Furthermore, our leaders are trapped in a distorted feedback loop that prioritizes the "Loudest Voice" over the "Exhausted Majority." In the current ecosystem, a representative’s inbox is often a battlefield of automated bot campaigns and hyper-polarized fringe groups, making it nearly impossible to discern true constituent consensus. This friction creates a "Polarization Trap": because they cannot efficiently hear the moderate middle, leaders often fear that any compromise will trigger a primary challenge from the wings. Even the most well-intentioned public servants find themselves navigating by the stars of a noisy, artificial sky rather than the grounded reality of the people they represent.
We are building civic infrastructure to make participation in our republic less costly, restore agency back to the voter, and facilitate a more efficient government that improves our civic experience.
While we have a roadmap and a strong idea how to solve this, we know that our solution will change as we learn and build.
Our promise is to lean into our mission by never forgetting the following:
We the People. By the People. For the People.
We recognize the weight of this mission.
To ensure our engine remains uncorrupted, SureVoter operates as a private entity to attract the world’s best talent, while the SureVoter Foundation—a non-profit steward—serves as the permanent guardian of voter interests and operation of the utility.
We are building a utility for everyone, free from bias, and regardless of party or belief system.
We promise to build with transparency and share our journey openly and often.
The Founders never intended for democracy to be a spectator sport. It was meant to be a collaborative project. By lowering the cost of participation, we aren't changing the mission of the Republic; we are finally providing the tools to fulfill it.

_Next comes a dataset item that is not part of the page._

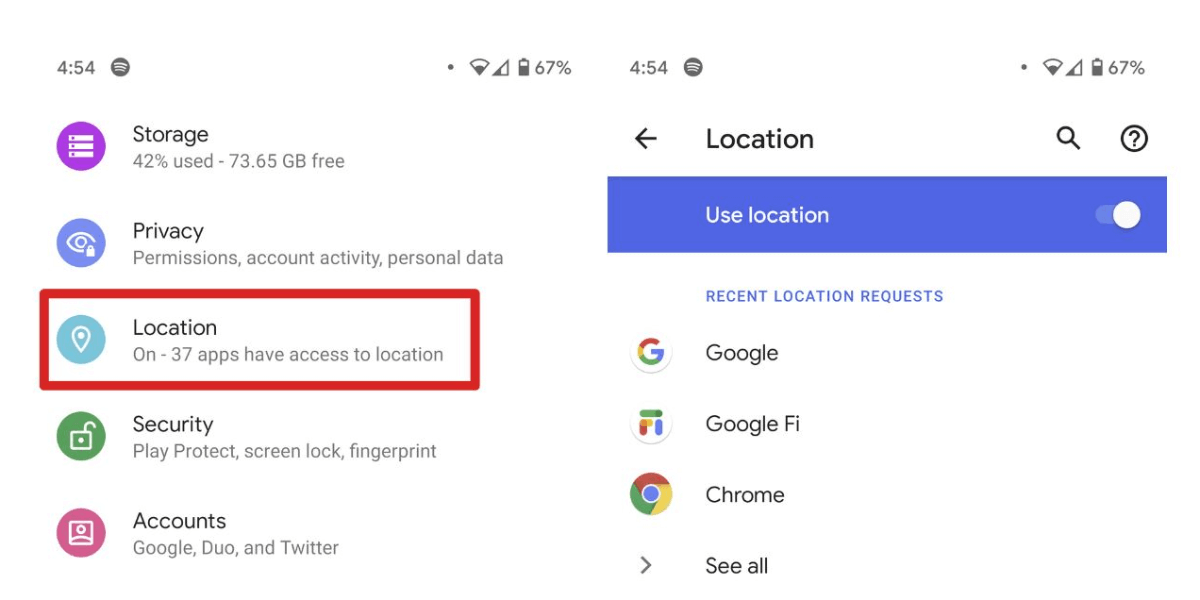Image resolution: width=1200 pixels, height=600 pixels.
Task: Open the Accounts settings icon
Action: 81,532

While we begin our focus in the United States, we recognize the promise that this technology can bring to the world. We invite an international coalition to help us work on this civic infrastructure with American democracy as the first beneficiary, and those who join uselsewhere benefiting from a "fast follow".
We invite you to stop being a spectator and start being a participant—an informed architect of your own community. We will deliver the tools. You will deliver the change.
This is a project undertaken by the people, for the people, to ensure your democracy works better—for everyone.